_Instructions for the task:_ What lines of the data below hold the string "https"? Copy each one.

Stored records:
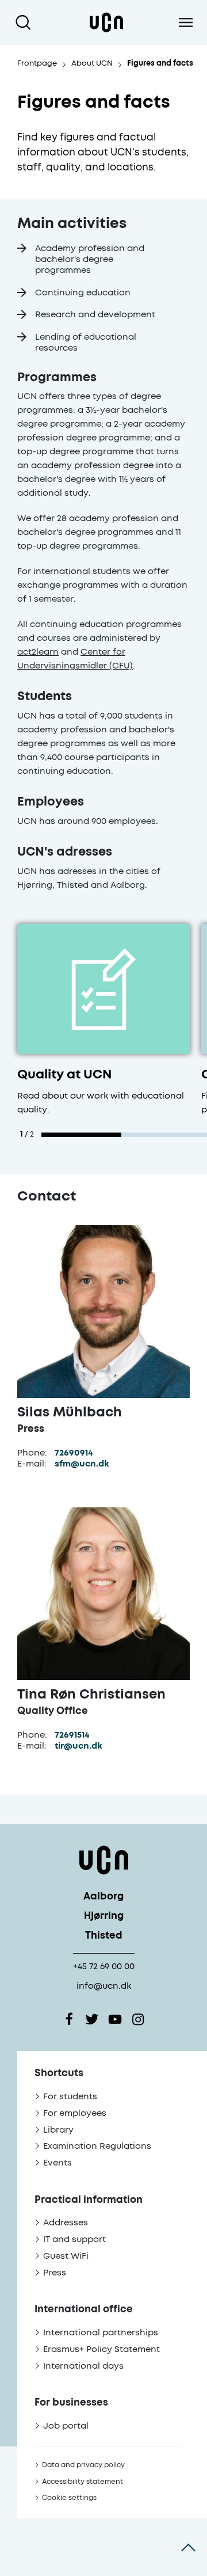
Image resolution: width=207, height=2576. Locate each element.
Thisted (103, 1936)
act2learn (38, 652)
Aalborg (103, 1897)
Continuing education (83, 292)
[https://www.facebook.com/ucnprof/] (69, 2019)
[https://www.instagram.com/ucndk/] (138, 2019)
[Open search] (26, 22)
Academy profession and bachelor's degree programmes (89, 259)
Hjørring (104, 1916)
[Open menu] (185, 22)
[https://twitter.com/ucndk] (92, 2019)
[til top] (188, 2547)
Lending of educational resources (85, 342)
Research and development (95, 314)
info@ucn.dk (103, 1986)
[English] (106, 22)
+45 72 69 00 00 (104, 1966)
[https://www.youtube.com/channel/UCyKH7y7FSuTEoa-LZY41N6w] (115, 2019)
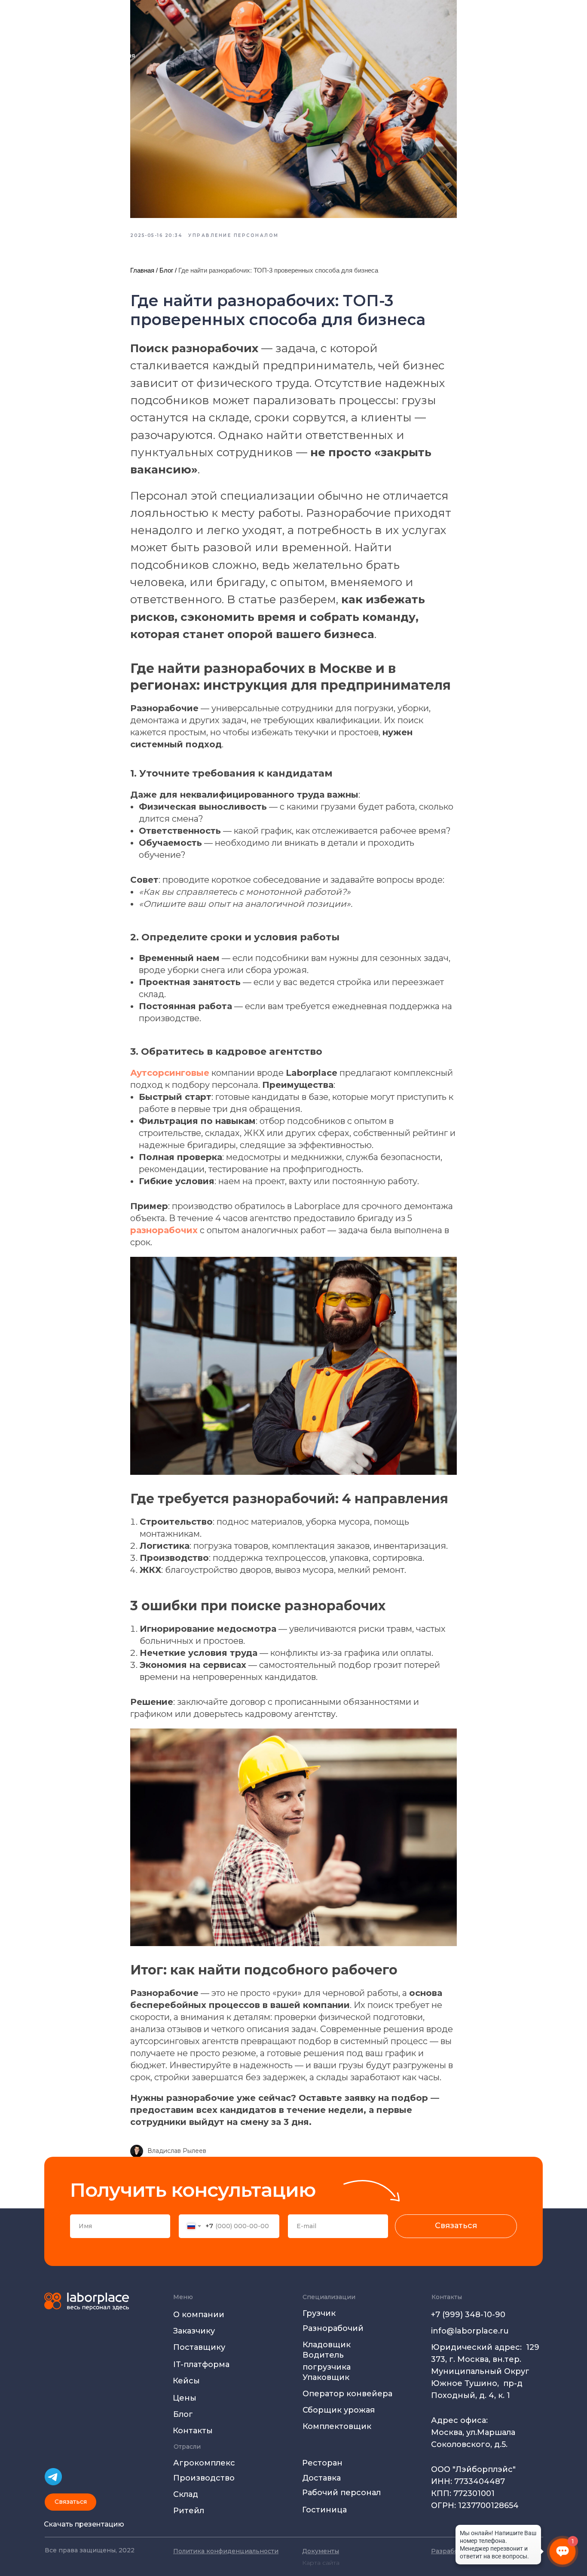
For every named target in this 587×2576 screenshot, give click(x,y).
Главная (142, 270)
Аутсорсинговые (169, 1073)
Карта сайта (320, 2563)
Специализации (329, 2297)
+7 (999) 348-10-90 (468, 2314)
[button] (70, 2502)
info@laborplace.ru (470, 2331)
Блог (166, 270)
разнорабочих (164, 1230)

_Answer for the task:_
[https://www.facebook.com/ucnprof/] (69, 2019)
[https://www.instagram.com/ucndk/] (138, 2019)
[https://twitter.com/ucndk] (92, 2019)
[https://www.youtube.com/channel/UCyKH7y7FSuTEoa-LZY41N6w] (115, 2019)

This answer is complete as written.